Provided entries below:

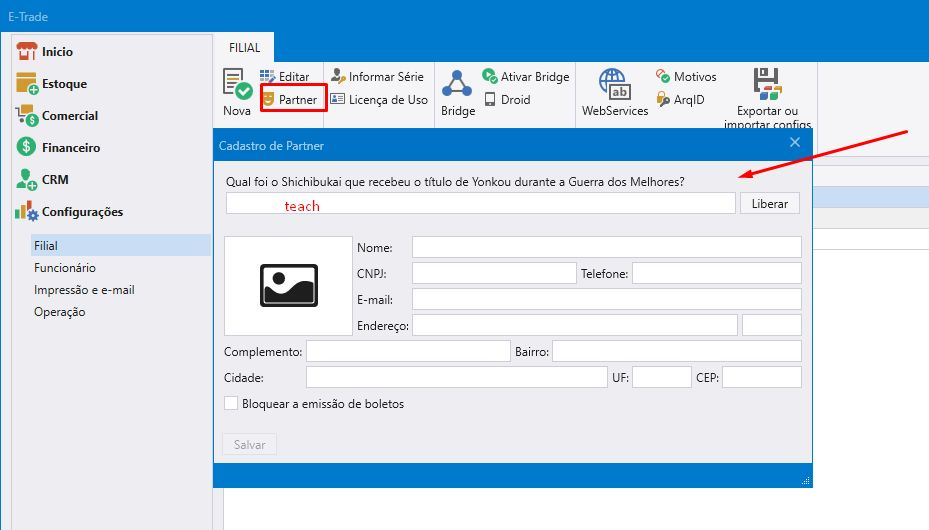929x530 pixels.
Task: Select Funcionário in the sidebar
Action: pos(65,268)
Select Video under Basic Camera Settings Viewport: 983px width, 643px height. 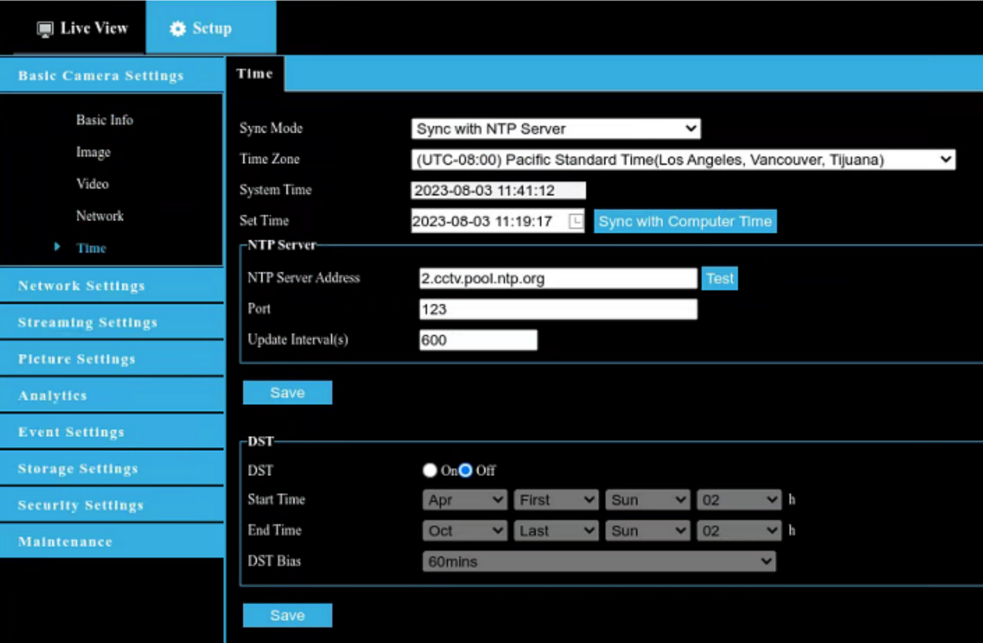(92, 184)
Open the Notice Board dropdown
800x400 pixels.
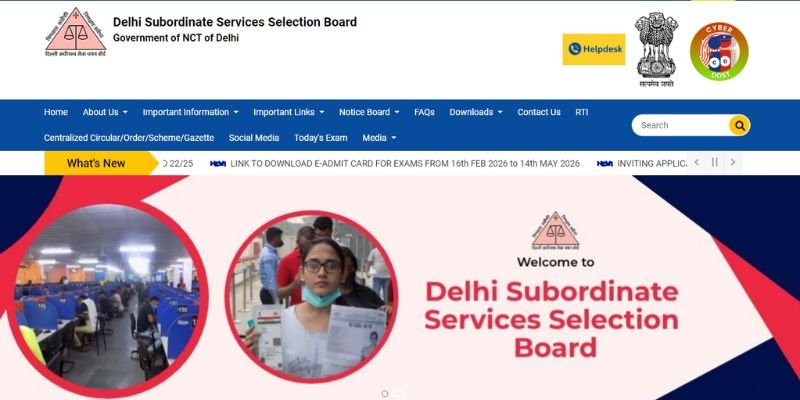(x=369, y=112)
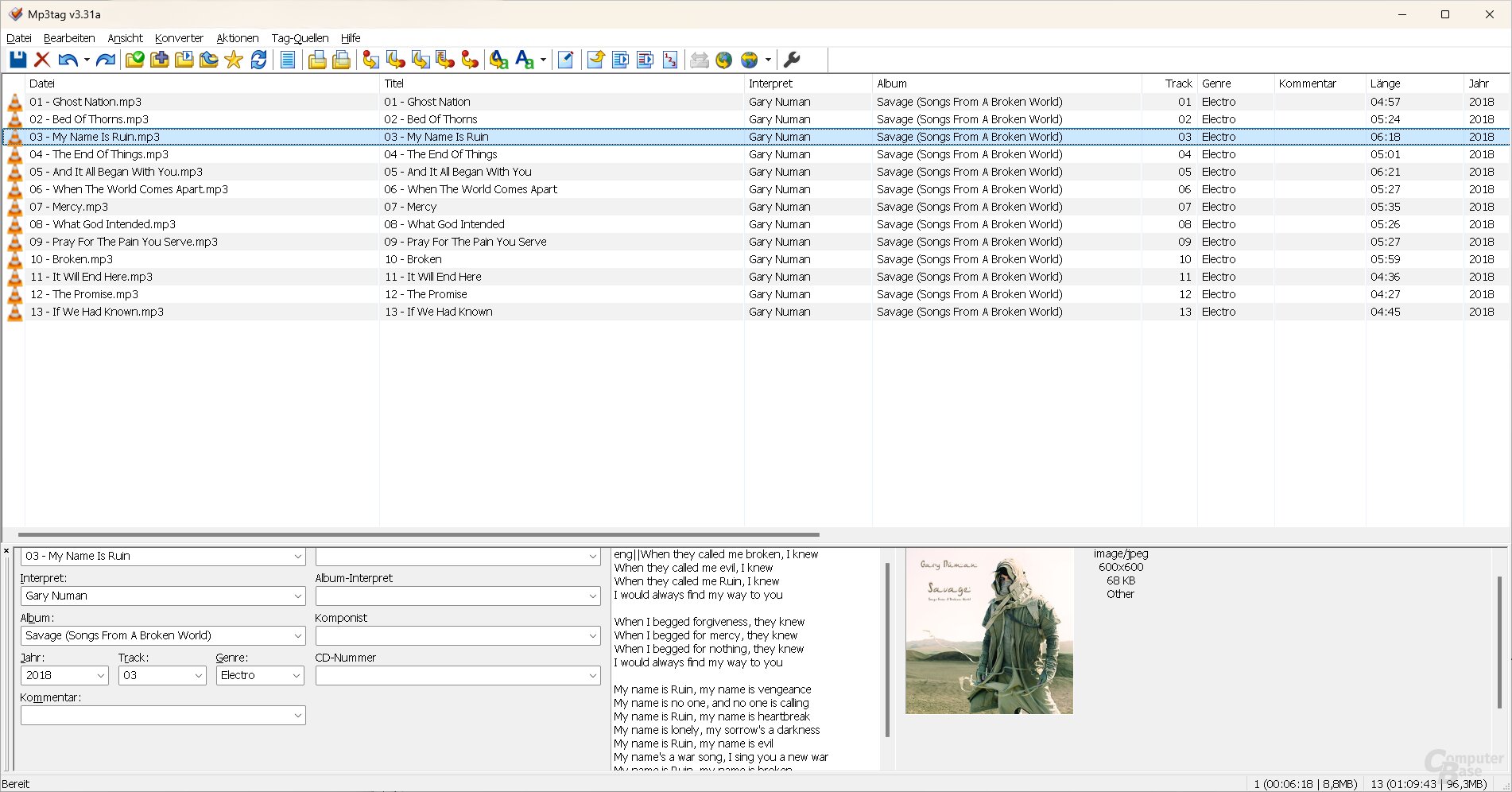Open Extended Tags with the notepad-pencil icon
Screen dimensions: 1512x792
coord(565,60)
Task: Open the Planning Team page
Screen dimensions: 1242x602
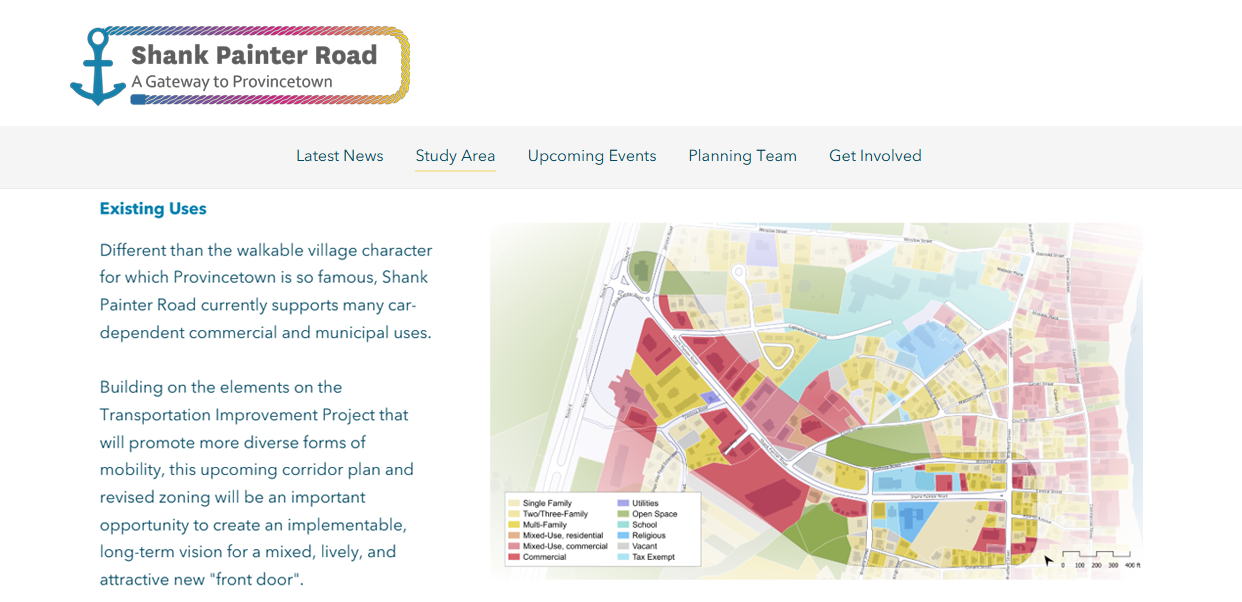Action: coord(742,156)
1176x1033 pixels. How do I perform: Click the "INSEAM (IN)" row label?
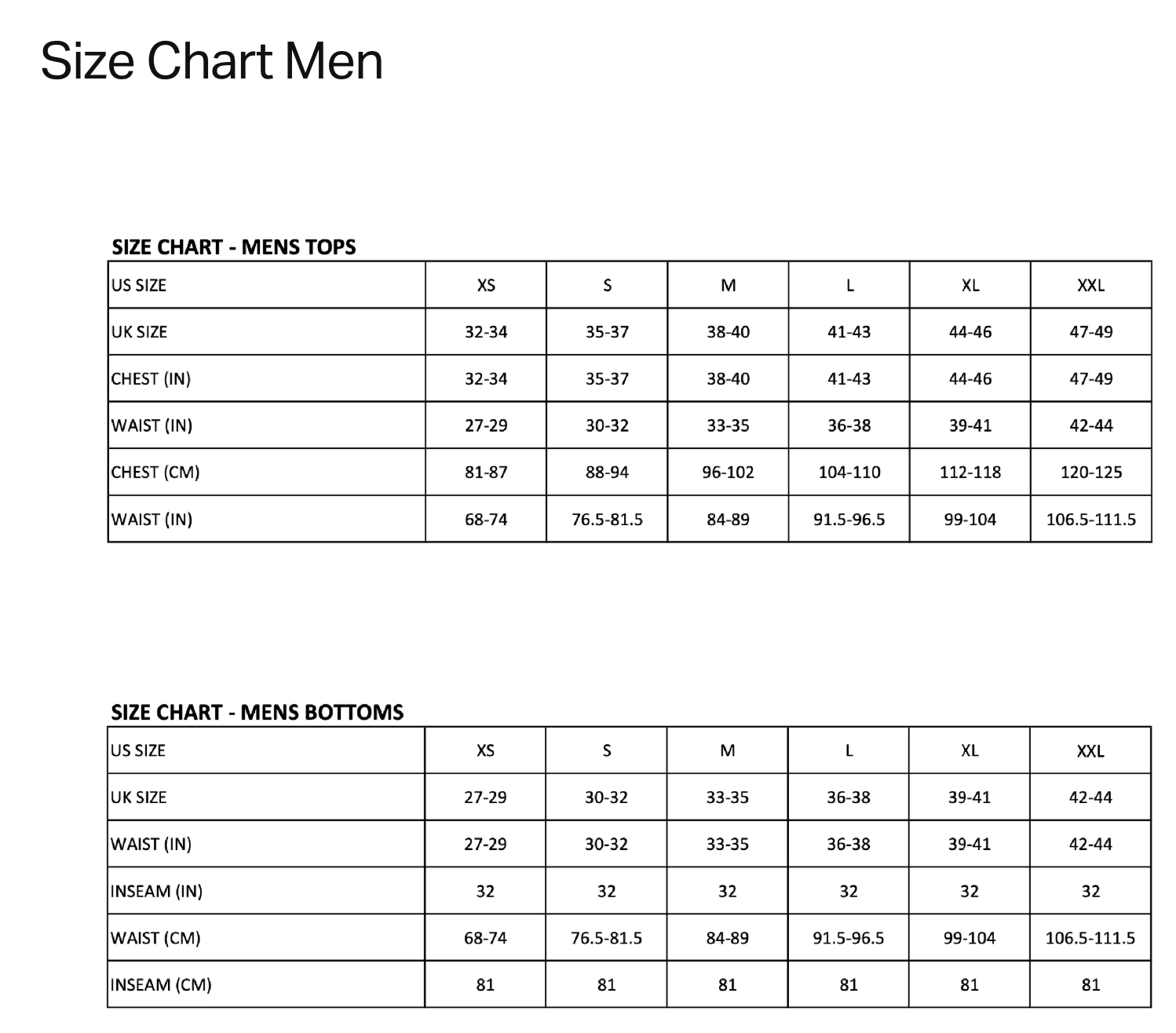[156, 892]
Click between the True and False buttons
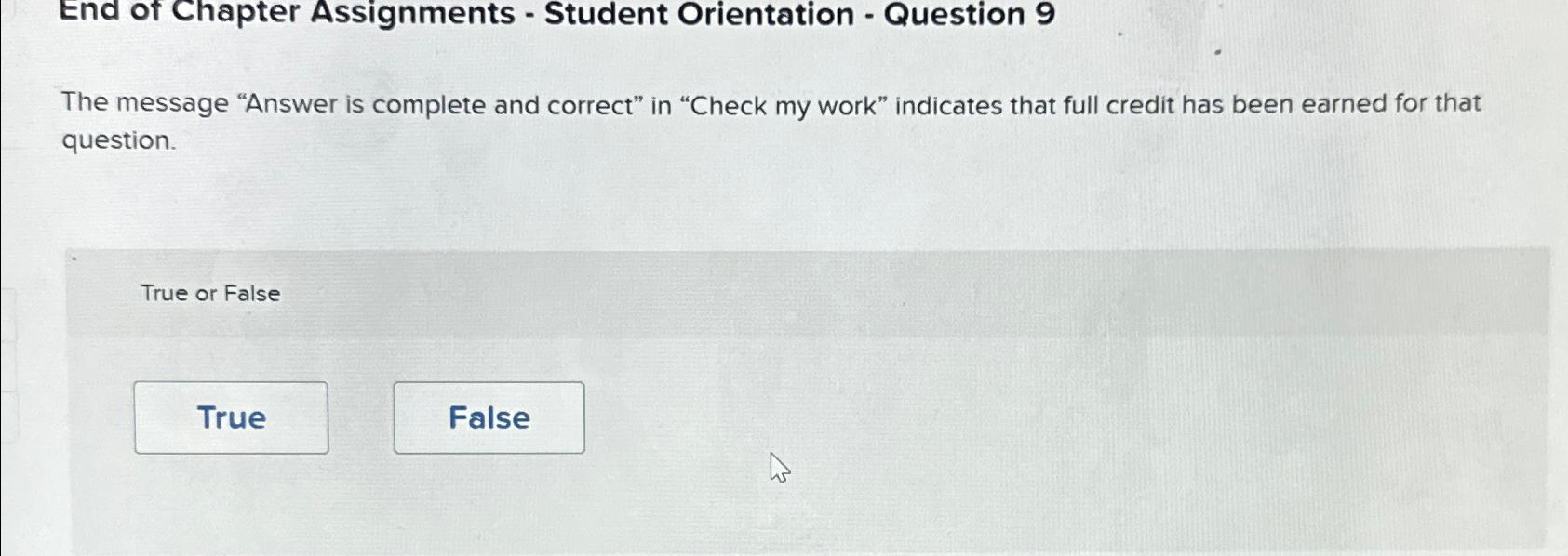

End of Provided entries.

*The task:* Return verbatim every line from the line containing "Open the Notice Board dropdown" to the last line of the entries above, inclusive, and leave out the pictures.

*Output of the task:*
Open the Notice Board dropdown
800x400 pixels.
(x=369, y=112)
Open Extended Tags with the notepad-pencil icon
Screen dimensions: 1512x792
coord(565,60)
Task: Open the Planning Team page
Screen dimensions: 1242x602
Action: coord(742,156)
1176x1033 pixels. How do I perform: Click the "INSEAM (IN)" row label?
[156, 892]
Click between the True and False buttons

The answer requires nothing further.